Rob Woodfork, wtop.com
WASHINGTON - On Sunday, the Baltimore Ravens did the Redskins a solid by eeking out a win over the Dallas Cowboys.
Monday, we learned that win would come at an incredibly high price.
Those who watched Baltimore's 31-29 victory surely noticed when Dallas went on their final drive without Ravens defensive star Ray Lewis on the field to stop them. We'd later learn that absence was due to a to a to a triceps injury that will end his year.
I know Ravens fans won't like me eulogizing their favorite player's career before it's officially over, but this injury could also mean the end of Lewis' time in the NFL. Some suggest the 37-year-old linebacker has lost a step (or two), and even if he was healthy for all 16 games, it's fair to start wondering when he'll finally shut it down. Given his son could be close to starting an NFL career of his own, few think Lewis will hang around long enough to show his son the ropes from an NFL sideline.
Some would say there's no way he's done - no way he'd go out on anything other than his own terms. But the same was said about Brett Favre, and he left after his worst season (hope I didn't just coax him out of retirement with that last remark). Dick Butkus let injuries end his career after nine seasons, close to half of Lewis' career.
If Lewis does hang up the cleats after 17 NFL seasons, that's OK. He's got nothing left to prove. He's been to 12 Pro Bowls. He's not only won a Super Bowl, but was Super Bowl MVP. He's a cinch Hall of Famer. Some would even make the case he's the greatest middle linebacker of all time. I know he wants to win one more championship and go out on top, but I doubt that was going to happen anyway.
Why? Because even with Lewis in the fold, the once-vaunted Ravens defense has surrendered over 200 rushing yards in the last two games, and now ranks a pedestrian 26th in the league. Their best corner (Ladarius Webb) also was lost for the season in the Dallas game. Reigning Defensive Player of the Year Terrell Suggs likely will miss at least half (if not all) of the season with an Achilles injury. That's not to mention Ed Reed, who may not have much left in the tank after flirting with retirement the last two offseasons.
Couple the worries on defense with the seemingly annual question of whether Joe Flacco is capable of leading the offense to heights worthy of a Super Bowl champion, and it's hard to put Baltimore ahead of teams like Houston and New England in the AFC pecking order - even if the Ravens are currently tied for the best record in the conference at 5-1.
Regardless, this season appeared to be the last best chance for Lewis to add one more ring to his collection. Even if he's lost a step, he's still a coach on the field and the most important player in the Ravens locker room.
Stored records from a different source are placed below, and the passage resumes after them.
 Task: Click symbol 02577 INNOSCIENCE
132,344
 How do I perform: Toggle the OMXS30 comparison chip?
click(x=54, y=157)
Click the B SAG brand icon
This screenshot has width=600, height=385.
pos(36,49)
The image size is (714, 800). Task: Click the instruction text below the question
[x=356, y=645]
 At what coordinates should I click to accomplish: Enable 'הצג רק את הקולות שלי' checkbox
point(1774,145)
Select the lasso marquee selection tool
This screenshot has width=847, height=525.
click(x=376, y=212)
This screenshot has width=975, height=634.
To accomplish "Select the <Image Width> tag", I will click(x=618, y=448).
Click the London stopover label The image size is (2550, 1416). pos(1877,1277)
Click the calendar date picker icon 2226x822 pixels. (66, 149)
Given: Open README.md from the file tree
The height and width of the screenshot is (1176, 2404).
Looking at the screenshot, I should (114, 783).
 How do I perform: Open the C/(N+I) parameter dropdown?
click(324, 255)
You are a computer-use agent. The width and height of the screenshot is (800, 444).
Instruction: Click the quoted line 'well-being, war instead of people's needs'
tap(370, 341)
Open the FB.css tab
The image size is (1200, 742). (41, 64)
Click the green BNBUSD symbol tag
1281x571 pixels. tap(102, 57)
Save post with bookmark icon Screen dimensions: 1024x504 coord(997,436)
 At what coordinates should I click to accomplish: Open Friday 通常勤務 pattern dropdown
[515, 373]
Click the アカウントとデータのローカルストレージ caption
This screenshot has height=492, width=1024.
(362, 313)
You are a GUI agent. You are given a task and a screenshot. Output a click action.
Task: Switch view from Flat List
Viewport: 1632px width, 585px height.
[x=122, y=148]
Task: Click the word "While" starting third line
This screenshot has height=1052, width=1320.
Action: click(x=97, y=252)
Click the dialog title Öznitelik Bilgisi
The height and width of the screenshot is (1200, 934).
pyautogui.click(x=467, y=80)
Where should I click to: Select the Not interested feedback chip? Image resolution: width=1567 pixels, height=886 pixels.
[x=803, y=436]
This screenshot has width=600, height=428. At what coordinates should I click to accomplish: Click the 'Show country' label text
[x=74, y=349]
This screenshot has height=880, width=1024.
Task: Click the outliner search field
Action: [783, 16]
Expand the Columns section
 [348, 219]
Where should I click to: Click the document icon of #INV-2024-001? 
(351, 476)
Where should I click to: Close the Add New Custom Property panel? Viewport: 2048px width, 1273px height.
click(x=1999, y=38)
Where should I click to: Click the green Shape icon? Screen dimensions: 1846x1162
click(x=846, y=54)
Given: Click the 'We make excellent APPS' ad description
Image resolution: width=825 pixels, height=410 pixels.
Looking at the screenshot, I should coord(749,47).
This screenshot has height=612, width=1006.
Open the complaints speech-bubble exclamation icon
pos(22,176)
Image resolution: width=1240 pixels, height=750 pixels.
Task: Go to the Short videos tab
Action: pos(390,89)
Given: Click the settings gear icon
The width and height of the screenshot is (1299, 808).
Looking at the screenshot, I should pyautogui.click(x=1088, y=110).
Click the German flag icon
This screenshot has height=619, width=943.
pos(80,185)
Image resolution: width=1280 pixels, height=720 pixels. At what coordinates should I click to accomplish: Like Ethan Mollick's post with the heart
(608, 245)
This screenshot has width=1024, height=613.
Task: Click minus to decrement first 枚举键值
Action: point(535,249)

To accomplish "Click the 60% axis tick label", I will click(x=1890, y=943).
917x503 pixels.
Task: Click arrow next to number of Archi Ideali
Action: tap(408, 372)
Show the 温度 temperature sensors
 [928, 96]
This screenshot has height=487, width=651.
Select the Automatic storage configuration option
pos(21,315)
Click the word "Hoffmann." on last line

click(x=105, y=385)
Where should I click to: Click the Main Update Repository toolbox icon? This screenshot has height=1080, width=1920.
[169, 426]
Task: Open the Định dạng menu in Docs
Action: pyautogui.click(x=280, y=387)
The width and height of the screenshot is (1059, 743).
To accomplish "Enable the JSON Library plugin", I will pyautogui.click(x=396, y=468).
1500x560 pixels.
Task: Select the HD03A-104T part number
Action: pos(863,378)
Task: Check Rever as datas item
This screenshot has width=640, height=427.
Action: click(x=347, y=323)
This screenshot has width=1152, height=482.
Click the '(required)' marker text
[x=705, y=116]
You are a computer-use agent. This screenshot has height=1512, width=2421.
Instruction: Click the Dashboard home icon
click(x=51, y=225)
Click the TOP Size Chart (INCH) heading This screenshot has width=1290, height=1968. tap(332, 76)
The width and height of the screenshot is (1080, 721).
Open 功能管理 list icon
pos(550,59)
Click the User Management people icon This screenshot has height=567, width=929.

Losing him isn't just a bummer - it's a deathblow to their title hopes.
Of course, Flacco might prove me wrong by taking this unfortunate situation and turning it into an opportunity to make this team his. The defense could find some unsung heroes to keep that unit stout. Perhaps special teams could get more big returns from Jacoby Jones, who ran back a kickoff 108 yards for a score against Dallas.
I don't buy that scenario, but that hope is why we play the games.
And why I do this recap:
Steelers 23 Titans 26
I thought Pittsburgh would come back to the pack this year, but I didn't think they'd have their first losing record in the Mike Tomlin era. Couple that with all the injuries, and Steeler Nation should be very worried.
Raiders 20 Falcons 23
The Falcons' high-powered offense has stalled against two of the league's statistically worst defenses (the Redskins and Raiders) in consecutive weeks, and yet somehow the team remains undefeated. It's starting to look like the road to New Orleans will go through Atlanta.
Bengals 24 Browns 34
Sunday was a good day for Brandon Weeden: Dude gets his first NFL victory on his 29th birthday, ending the Browns' 11-game losing streak. Savor this, Cleveland. It might be a while before it feels this good again.